A team of collaborators from the U.S. Department of Energy’s Oak Ridge National Laboratory, Google Inc., Snowflake Inc. and Ververica GmbH has tested a computing concept that could help speed up real-time processing of data that stream on mobile and other electronic devices.

The concept explores the function of watermarks, considered the most efficient mechanism for tracking how complete streaming data processing is. Watermarks allow new tasks to be processed immediately after prior tasks are completed.

To better understand how watermarks might be useful, the researchers studied the computation of data streams on two different data streaming processing systems. They presented the results at the 47th International Conference on Very Large Data Bases, held in August in Copenhagen, Denmark, and virtually. The paper they presented is one of the first that formally tests and examines watermarks in a basic research setting.

“There hasn’t been a clear, efficient mechanism for tracking phenomena of interest in a data stream over time and across different data processing pipelines,” said Edmon Begoli, AI Systems section head in ORNL’s National Security Sciences Directorate. “Watermarking is an up-and-coming concept that advances the state-of-the-art in stream processing frameworks.”

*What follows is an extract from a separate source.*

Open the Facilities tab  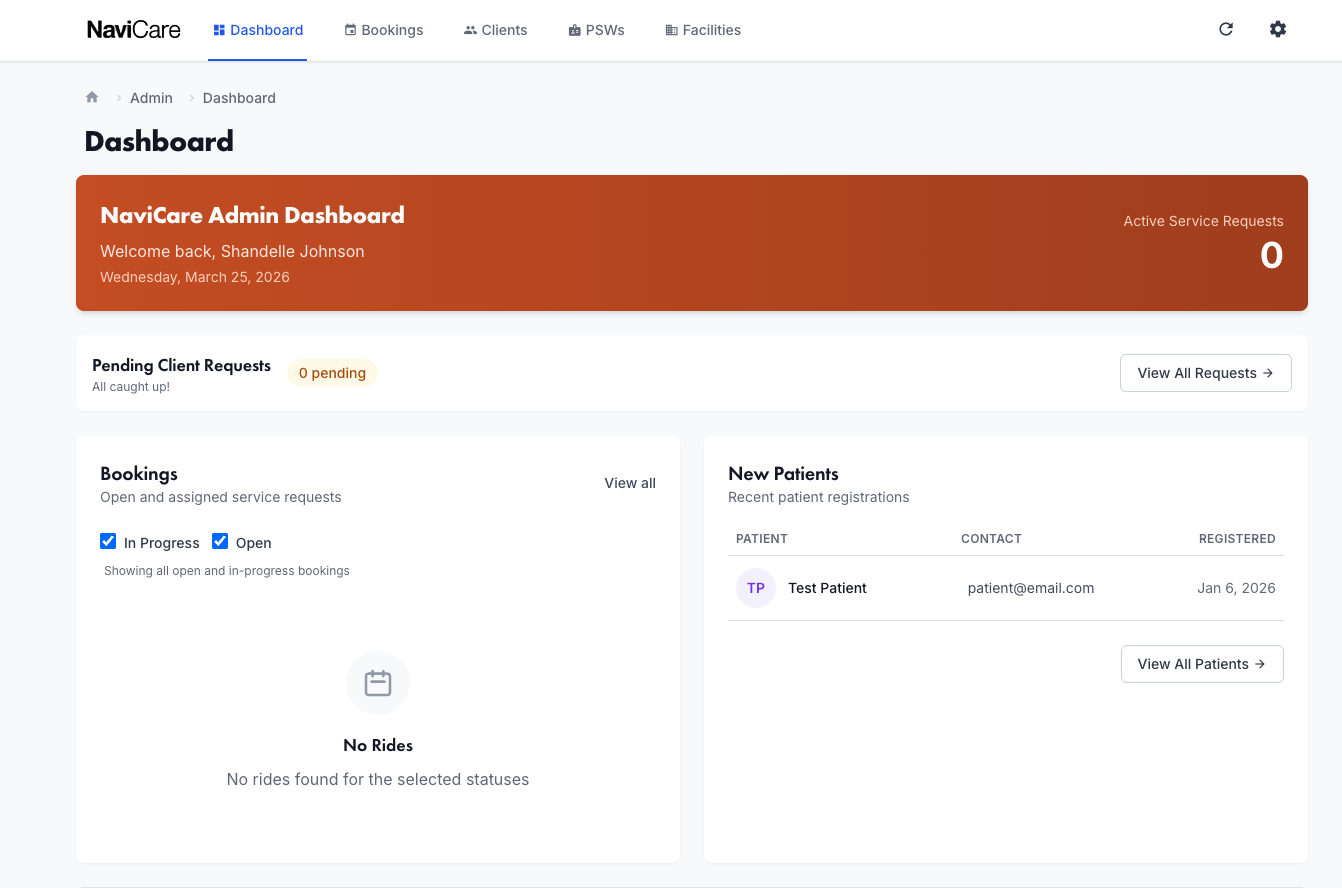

Computer scientists are continually looking for ways of studying real-time data so they can better anticipate consumer needs, estimate supply and demand, and deliver more accurate information to consumers. But over the last 10 years, data management has grown increasingly challenging. This challenge is in part due to the jump in real-time computing and interactions on social media sites, in autonomous platforms like self-driving cars and on mobile devices.

To determine how different platforms might effectively process real-time data, the team compared watermarks on the two that currently enable the most advanced implementation of them: Apache Flink, an open-source stream- and batch-processing framework, and Google Cloud Dataflow, a streaming analytics service.